*** Opening of Task data ***
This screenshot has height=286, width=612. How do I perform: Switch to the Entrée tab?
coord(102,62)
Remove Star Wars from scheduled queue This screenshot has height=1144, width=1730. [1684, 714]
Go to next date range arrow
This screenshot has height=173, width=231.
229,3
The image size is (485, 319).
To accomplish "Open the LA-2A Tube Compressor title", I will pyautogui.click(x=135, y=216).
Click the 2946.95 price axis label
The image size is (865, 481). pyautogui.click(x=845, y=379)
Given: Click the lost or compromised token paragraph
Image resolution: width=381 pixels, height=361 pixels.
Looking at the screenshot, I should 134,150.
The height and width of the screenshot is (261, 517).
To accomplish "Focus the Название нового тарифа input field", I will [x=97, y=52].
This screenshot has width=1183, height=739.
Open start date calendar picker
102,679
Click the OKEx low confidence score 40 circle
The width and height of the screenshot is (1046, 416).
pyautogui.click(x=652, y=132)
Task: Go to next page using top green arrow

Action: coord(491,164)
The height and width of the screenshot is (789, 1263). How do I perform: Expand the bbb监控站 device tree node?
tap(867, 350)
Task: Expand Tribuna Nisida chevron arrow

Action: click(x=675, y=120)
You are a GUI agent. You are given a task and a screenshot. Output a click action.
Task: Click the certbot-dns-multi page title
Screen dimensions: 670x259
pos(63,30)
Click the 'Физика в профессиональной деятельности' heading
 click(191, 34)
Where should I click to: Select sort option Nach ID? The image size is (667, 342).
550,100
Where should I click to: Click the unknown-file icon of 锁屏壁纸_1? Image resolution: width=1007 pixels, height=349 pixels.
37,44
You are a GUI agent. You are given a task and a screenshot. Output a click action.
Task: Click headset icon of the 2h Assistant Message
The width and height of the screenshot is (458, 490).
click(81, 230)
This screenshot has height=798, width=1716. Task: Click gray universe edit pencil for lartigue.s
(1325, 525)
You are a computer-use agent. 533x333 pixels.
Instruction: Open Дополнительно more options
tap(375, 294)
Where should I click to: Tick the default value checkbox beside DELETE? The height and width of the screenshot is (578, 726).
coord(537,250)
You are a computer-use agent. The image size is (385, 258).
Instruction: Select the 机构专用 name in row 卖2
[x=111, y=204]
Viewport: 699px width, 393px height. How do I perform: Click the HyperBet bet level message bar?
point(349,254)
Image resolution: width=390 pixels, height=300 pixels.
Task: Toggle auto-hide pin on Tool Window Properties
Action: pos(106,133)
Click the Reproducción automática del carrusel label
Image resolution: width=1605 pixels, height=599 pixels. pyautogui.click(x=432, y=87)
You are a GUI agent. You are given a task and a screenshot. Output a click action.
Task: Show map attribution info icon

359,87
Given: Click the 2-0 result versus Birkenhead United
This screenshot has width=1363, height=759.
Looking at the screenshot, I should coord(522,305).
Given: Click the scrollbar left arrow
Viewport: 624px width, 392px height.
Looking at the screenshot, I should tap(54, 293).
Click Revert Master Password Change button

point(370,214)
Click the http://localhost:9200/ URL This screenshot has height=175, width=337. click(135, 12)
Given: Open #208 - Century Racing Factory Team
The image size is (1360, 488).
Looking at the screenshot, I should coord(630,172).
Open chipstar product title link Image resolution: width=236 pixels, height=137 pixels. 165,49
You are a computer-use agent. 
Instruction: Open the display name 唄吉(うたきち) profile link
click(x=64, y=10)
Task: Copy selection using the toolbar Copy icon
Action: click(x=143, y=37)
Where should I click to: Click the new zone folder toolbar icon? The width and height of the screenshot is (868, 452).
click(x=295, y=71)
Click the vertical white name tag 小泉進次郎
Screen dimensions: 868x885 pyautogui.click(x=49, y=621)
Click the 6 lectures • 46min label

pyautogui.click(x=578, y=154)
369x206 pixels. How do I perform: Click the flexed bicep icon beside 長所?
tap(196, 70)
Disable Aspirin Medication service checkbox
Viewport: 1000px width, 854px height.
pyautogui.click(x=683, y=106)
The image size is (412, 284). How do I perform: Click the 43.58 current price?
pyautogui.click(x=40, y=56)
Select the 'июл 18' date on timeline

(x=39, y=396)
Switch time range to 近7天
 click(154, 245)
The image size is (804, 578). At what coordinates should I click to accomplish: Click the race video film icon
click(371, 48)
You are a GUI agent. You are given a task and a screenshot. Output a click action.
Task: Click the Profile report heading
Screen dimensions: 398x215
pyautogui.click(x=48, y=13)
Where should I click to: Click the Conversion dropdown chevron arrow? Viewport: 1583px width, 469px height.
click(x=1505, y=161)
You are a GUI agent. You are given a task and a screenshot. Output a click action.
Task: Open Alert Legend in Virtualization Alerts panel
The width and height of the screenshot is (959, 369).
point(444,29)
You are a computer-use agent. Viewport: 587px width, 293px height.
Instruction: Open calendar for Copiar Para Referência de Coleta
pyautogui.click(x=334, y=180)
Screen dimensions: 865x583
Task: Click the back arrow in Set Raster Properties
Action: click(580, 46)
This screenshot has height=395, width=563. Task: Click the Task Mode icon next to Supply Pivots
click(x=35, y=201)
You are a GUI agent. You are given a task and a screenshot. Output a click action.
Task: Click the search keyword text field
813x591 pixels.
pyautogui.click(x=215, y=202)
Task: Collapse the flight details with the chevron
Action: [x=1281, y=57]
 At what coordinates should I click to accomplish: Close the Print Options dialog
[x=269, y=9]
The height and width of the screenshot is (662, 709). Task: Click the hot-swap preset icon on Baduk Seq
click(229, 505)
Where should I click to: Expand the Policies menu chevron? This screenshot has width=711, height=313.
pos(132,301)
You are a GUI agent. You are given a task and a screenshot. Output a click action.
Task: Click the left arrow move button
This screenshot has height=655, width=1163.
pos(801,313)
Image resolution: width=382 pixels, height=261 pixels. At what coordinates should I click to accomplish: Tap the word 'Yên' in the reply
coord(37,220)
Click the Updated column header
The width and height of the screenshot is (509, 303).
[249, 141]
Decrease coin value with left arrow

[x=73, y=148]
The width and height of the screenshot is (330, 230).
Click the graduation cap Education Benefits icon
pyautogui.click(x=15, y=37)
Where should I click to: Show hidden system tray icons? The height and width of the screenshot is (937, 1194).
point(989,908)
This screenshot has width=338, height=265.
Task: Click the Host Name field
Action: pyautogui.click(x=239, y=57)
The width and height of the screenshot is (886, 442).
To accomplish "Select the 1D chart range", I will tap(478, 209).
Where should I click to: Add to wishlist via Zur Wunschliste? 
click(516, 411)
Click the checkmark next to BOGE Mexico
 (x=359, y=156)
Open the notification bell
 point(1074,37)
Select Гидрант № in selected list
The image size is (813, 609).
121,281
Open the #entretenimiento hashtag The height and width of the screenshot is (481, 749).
*** Close of Task data ***
Try it:
Line by line, reproduce the records above exactly.

Exercise output:
This screenshot has height=286, width=612. How do I perform: Switch to the Entrée tab?
coord(102,62)
Remove Star Wars from scheduled queue This screenshot has height=1144, width=1730. [1684, 714]
Go to next date range arrow
This screenshot has height=173, width=231.
229,3
The image size is (485, 319).
To accomplish "Open the LA-2A Tube Compressor title", I will pyautogui.click(x=135, y=216).
Click the 2946.95 price axis label
The image size is (865, 481). pyautogui.click(x=845, y=379)
Given: Click the lost or compromised token paragraph
Image resolution: width=381 pixels, height=361 pixels.
Looking at the screenshot, I should 134,150.
The height and width of the screenshot is (261, 517).
To accomplish "Focus the Название нового тарифа input field", I will [x=97, y=52].
This screenshot has width=1183, height=739.
Open start date calendar picker
102,679
Click the OKEx low confidence score 40 circle
The width and height of the screenshot is (1046, 416).
pyautogui.click(x=652, y=132)
Task: Go to next page using top green arrow

Action: coord(491,164)
The height and width of the screenshot is (789, 1263). How do I perform: Expand the bbb监控站 device tree node?
tap(867, 350)
Task: Expand Tribuna Nisida chevron arrow

Action: click(x=675, y=120)
You are a GUI agent. You are given a task and a screenshot. Output a click action.
Task: Click the certbot-dns-multi page title
Screen dimensions: 670x259
pos(63,30)
Click the 'Физика в профессиональной деятельности' heading
 click(191, 34)
Where should I click to: Select sort option Nach ID? The image size is (667, 342).
550,100
Where should I click to: Click the unknown-file icon of 锁屏壁纸_1? Image resolution: width=1007 pixels, height=349 pixels.
37,44
You are a GUI agent. You are given a task and a screenshot. Output a click action.
Task: Click headset icon of the 2h Assistant Message
The width and height of the screenshot is (458, 490).
click(81, 230)
This screenshot has height=798, width=1716. Task: Click gray universe edit pencil for lartigue.s
(1325, 525)
You are a computer-use agent. 533x333 pixels.
Instruction: Open Дополнительно more options
tap(375, 294)
Where should I click to: Tick the default value checkbox beside DELETE? The height and width of the screenshot is (578, 726).
coord(537,250)
You are a computer-use agent. The image size is (385, 258).
Instruction: Select the 机构专用 name in row 卖2
[x=111, y=204]
Viewport: 699px width, 393px height. How do I perform: Click the HyperBet bet level message bar?
point(349,254)
Image resolution: width=390 pixels, height=300 pixels.
Task: Toggle auto-hide pin on Tool Window Properties
Action: pos(106,133)
Click the Reproducción automática del carrusel label
Image resolution: width=1605 pixels, height=599 pixels. pyautogui.click(x=432, y=87)
You are a GUI agent. You are given a task and a screenshot. Output a click action.
Task: Show map attribution info icon

359,87
Given: Click the 2-0 result versus Birkenhead United
This screenshot has width=1363, height=759.
Looking at the screenshot, I should coord(522,305).
Given: Click the scrollbar left arrow
Viewport: 624px width, 392px height.
Looking at the screenshot, I should tap(54, 293).
Click Revert Master Password Change button

point(370,214)
Click the http://localhost:9200/ URL This screenshot has height=175, width=337. click(135, 12)
Given: Open #208 - Century Racing Factory Team
The image size is (1360, 488).
Looking at the screenshot, I should coord(630,172).
Open chipstar product title link Image resolution: width=236 pixels, height=137 pixels. 165,49
You are a computer-use agent. 
Instruction: Open the display name 唄吉(うたきち) profile link
click(x=64, y=10)
Task: Copy selection using the toolbar Copy icon
Action: click(x=143, y=37)
Where should I click to: Click the new zone folder toolbar icon? The width and height of the screenshot is (868, 452).
click(x=295, y=71)
Click the vertical white name tag 小泉進次郎
Screen dimensions: 868x885 pyautogui.click(x=49, y=621)
Click the 6 lectures • 46min label

pyautogui.click(x=578, y=154)
369x206 pixels. How do I perform: Click the flexed bicep icon beside 長所?
tap(196, 70)
Disable Aspirin Medication service checkbox
Viewport: 1000px width, 854px height.
pyautogui.click(x=683, y=106)
The image size is (412, 284). How do I perform: Click the 43.58 current price?
pyautogui.click(x=40, y=56)
Select the 'июл 18' date on timeline

(x=39, y=396)
Switch time range to 近7天
 click(154, 245)
The image size is (804, 578). At what coordinates should I click to accomplish: Click the race video film icon
click(371, 48)
You are a GUI agent. You are given a task and a screenshot. Output a click action.
Task: Click the Profile report heading
Screen dimensions: 398x215
pyautogui.click(x=48, y=13)
Where should I click to: Click the Conversion dropdown chevron arrow? Viewport: 1583px width, 469px height.
click(x=1505, y=161)
You are a GUI agent. You are given a task and a screenshot. Output a click action.
Task: Open Alert Legend in Virtualization Alerts panel
The width and height of the screenshot is (959, 369).
point(444,29)
You are a computer-use agent. Viewport: 587px width, 293px height.
Instruction: Open calendar for Copiar Para Referência de Coleta
pyautogui.click(x=334, y=180)
Screen dimensions: 865x583
Task: Click the back arrow in Set Raster Properties
Action: click(580, 46)
This screenshot has height=395, width=563. Task: Click the Task Mode icon next to Supply Pivots
click(x=35, y=201)
You are a GUI agent. You are given a task and a screenshot. Output a click action.
Task: Click the search keyword text field
813x591 pixels.
pyautogui.click(x=215, y=202)
Task: Collapse the flight details with the chevron
Action: [x=1281, y=57]
 At what coordinates should I click to accomplish: Close the Print Options dialog
[x=269, y=9]
The height and width of the screenshot is (662, 709). Task: Click the hot-swap preset icon on Baduk Seq
click(229, 505)
Where should I click to: Expand the Policies menu chevron? This screenshot has width=711, height=313.
pos(132,301)
You are a GUI agent. You are given a task and a screenshot. Output a click action.
Task: Click the left arrow move button
This screenshot has height=655, width=1163.
pos(801,313)
Image resolution: width=382 pixels, height=261 pixels. At what coordinates should I click to accomplish: Tap the word 'Yên' in the reply
coord(37,220)
Click the Updated column header
The width and height of the screenshot is (509, 303).
[249, 141]
Decrease coin value with left arrow

[x=73, y=148]
The width and height of the screenshot is (330, 230).
Click the graduation cap Education Benefits icon
pyautogui.click(x=15, y=37)
Where should I click to: Show hidden system tray icons? The height and width of the screenshot is (937, 1194).
point(989,908)
This screenshot has width=338, height=265.
Task: Click the Host Name field
Action: pyautogui.click(x=239, y=57)
The width and height of the screenshot is (886, 442).
To accomplish "Select the 1D chart range", I will tap(478, 209).
Where should I click to: Add to wishlist via Zur Wunschliste? 
click(516, 411)
Click the checkmark next to BOGE Mexico
 (x=359, y=156)
Open the notification bell
 point(1074,37)
Select Гидрант № in selected list
The image size is (813, 609).
121,281
Open the #entretenimiento hashtag The height and width of the screenshot is (481, 749).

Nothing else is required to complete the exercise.